Kendaraan padat, kerumunan oran di mana-mana. Mungkin seperti itulah gambaran keadaan yang terjadi saat itu. memang sangat ramai suasana di sana. Dan kami tidak beruntung. tak ada lagi lahan parkir yang bisa kami tempati hingga kami menemukan sebuah gang yang sempit.Secara spontan, kami pun memakirkan 2 mobil yang kami bawa di sana. Keluar dari mobil, kami sedikit berfoto-foto di sana. Kami mencba mencari tempat untuk makan siang. tapi tak ada tempat yang cocok yang bisa kami tempati untuk makan. Dari kejauhan, nampak sekelompok warga yang terlihat memandangi kami. Awalnya kami mengira mereka akan mengusir kami karena telah parkir sembarangan. Mereka semakin mendekat dan ada seorang warga mendekat. Ternyata mereka menawarkan rumah mereka sebagai tempat beristirahat. Karena mereka tahu pasti kami merasa lelah sehingga butuh tempat beristirahat.Setelah beberapa saat dan dengan malu-malu, kami menerima tawaran mereka. walaupun sempat sungkan dan merepotkan. 

Di rumah tersebut, kami beristirahat, makan, dan mengobrol dengan sang tuan rumah. Kami diperlakukan layaknya kerabat dekat mereka. Padahal kami bukanlah siapa-siapa mereka. Kami baru pertama kali bertemu di sana. Dan yang membuatku terkesan adalah sifat mereka yang masih sangat ramah. Seakan-akan kami adalah kerabat dekat mereka yang sudah sangat sering bermain di sana. Kemudian, kami melanjutkan perjalanan kami ke Goa Pindul. Di sana sungainya sangat jernih.sehingga enjadikan suatu pemandangan tersendiri. Kami menyusuri tempat itu selama setengah jam. Lalu kami melanjutkan petualangan kami di Sungai Oyo. Pemandangan di sana seperti Great Canyon di Indonesia walaupun ukurannya jauh lebih kecil. Puas berjalan-jalan, kami kembali ke basecamp di rumah warga tadi. Di sna, senyuman hangat sang tuan rumah masih terpancar dari raut wajahnya. Hingga kami berpamitan untuk kembali ke habitat kami di Bantul.
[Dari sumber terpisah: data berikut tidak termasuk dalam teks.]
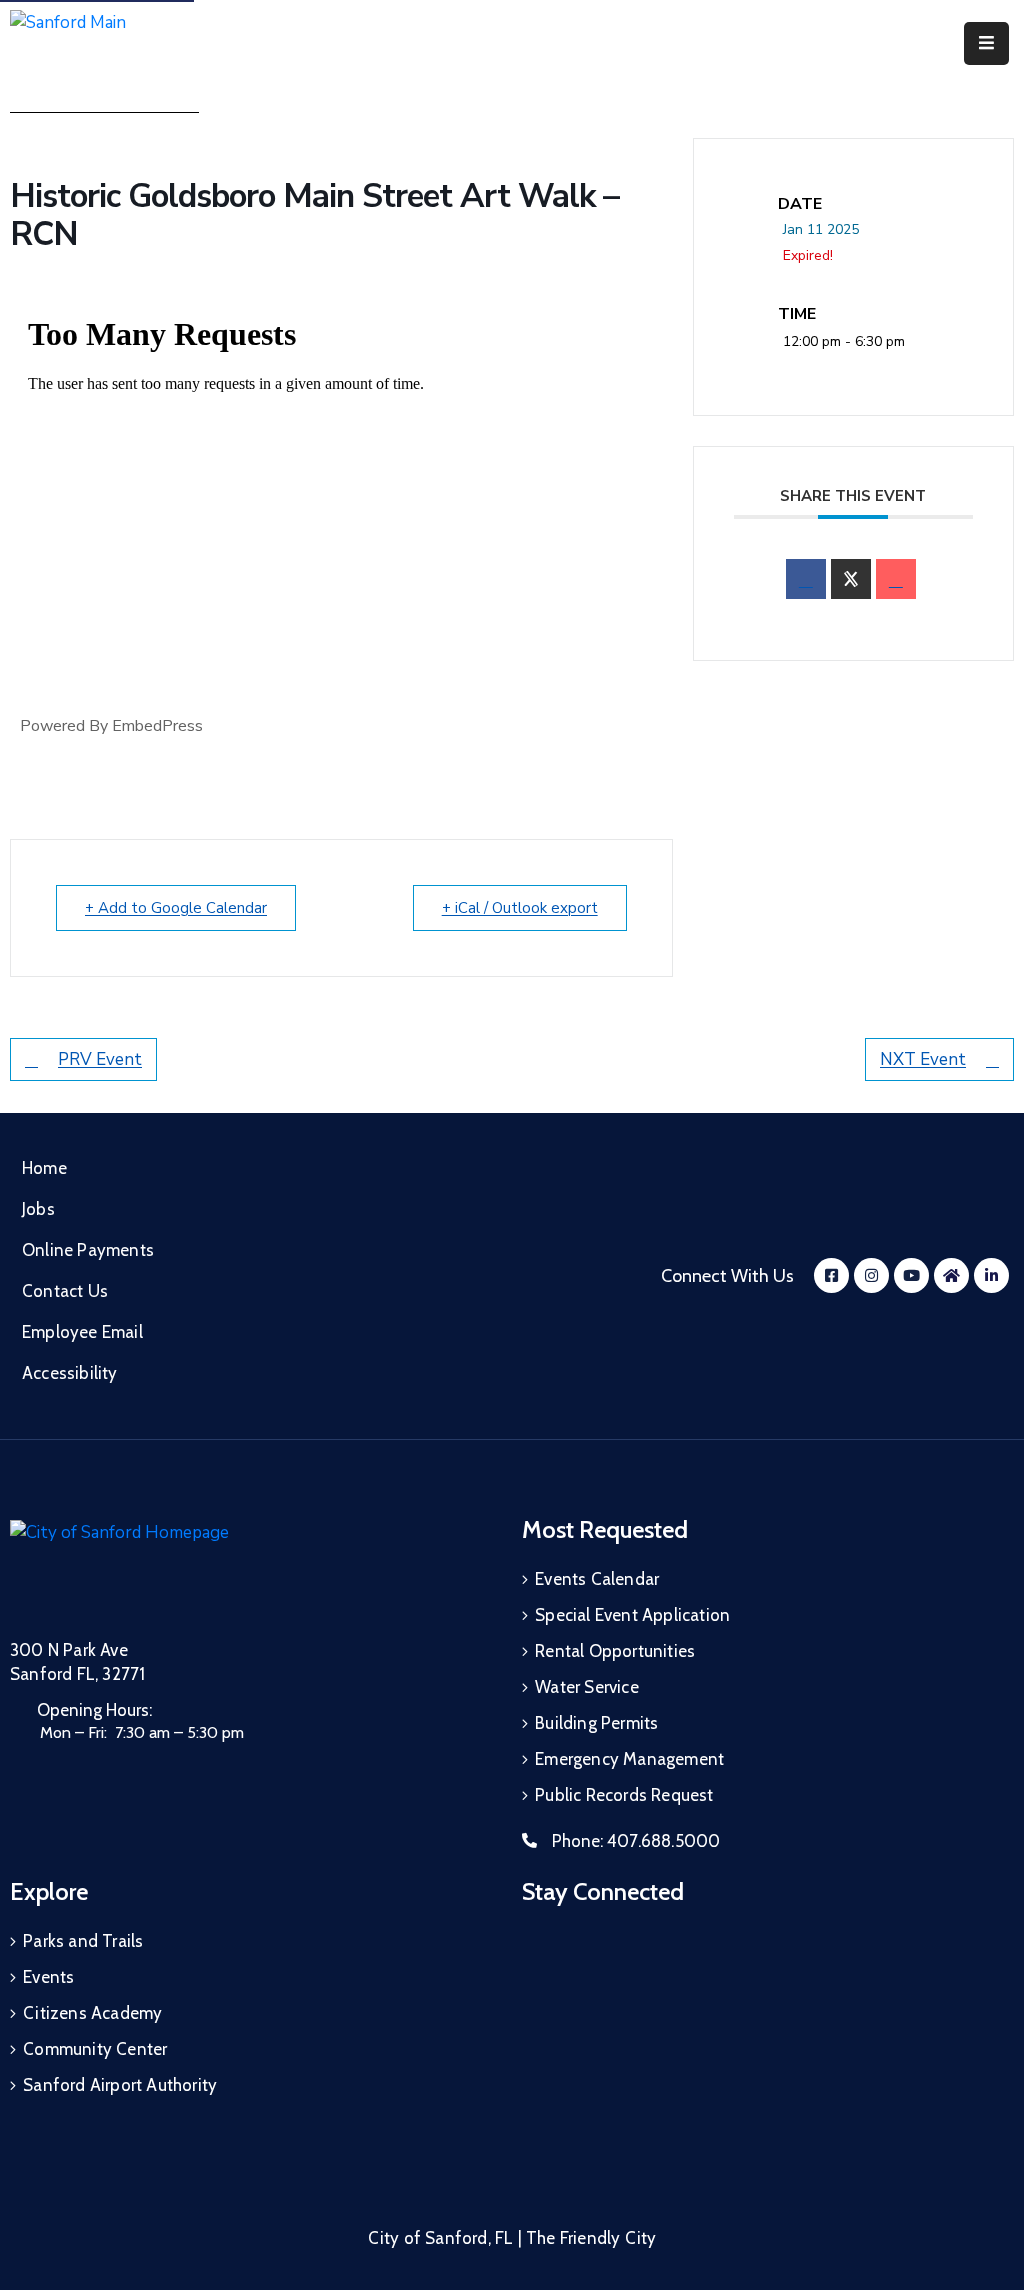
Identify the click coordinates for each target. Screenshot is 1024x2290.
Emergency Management (629, 1759)
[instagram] (871, 1275)
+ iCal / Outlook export (520, 908)
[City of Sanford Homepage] (160, 1567)
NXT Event (923, 1059)
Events (48, 1977)
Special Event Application (632, 1615)
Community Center (95, 2049)
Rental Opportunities (615, 1651)
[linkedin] (991, 1275)
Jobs (38, 1209)
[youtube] (911, 1275)
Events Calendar (597, 1579)
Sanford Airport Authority (120, 2085)
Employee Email (82, 1332)
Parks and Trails (83, 1941)
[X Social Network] (851, 579)
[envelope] (896, 579)
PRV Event (100, 1059)
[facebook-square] (831, 1275)
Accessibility (70, 1373)
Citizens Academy (92, 2013)
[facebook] (806, 579)
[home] (951, 1275)
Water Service (587, 1687)
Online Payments (88, 1250)
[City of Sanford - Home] (114, 43)
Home (44, 1168)
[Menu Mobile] (986, 43)
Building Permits (596, 1723)
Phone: (636, 1841)
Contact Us (65, 1291)
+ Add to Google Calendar (176, 908)
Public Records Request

Dari pengalamanku berekreasi di tempat itu, memang objek wisata di sana sangat mengasyikkan. Tapi bagiku, aa hal lain yang lebih menarik yang bisa dijadikan sebuah pelajaran berharga bagi kita semua dalam bermasyarakat. Di mana warga sana sangat terbuka dengan kedatangan orang asing yang belum pernah mereka kenal sebelumnya. Mereka menerima, menjamu, dan memperlakukan orang asing itu seperti kerabat dekatnya sendiri yang tiap hari datang untuk menjenguknya. Hal lain yang sangat istimewa adalah mereka sama sekali tidak meminta timbal balik. Mereka tidak meminta uang sepeserpun. Mereka ikhlas menolong tanpa pamrih. Suatu keadaan yang sangat jarang kita temui dimana autis sosial sudah menjamur dimana-mana. Mungkin mereka memang orang di daerah terpencil yang akses menuju ke daerahnya saja masih relatif sulit. Namun dibalik kesulitan menembus terjalnya medan batu kapur tersebut terdapat sebuah harta yang sangat bernilai. Di mana ada sekelompok masyarakat yang masih menjunjung tinggi nilai gotong-royong yang seakan hampir punah di era globalisasi ini.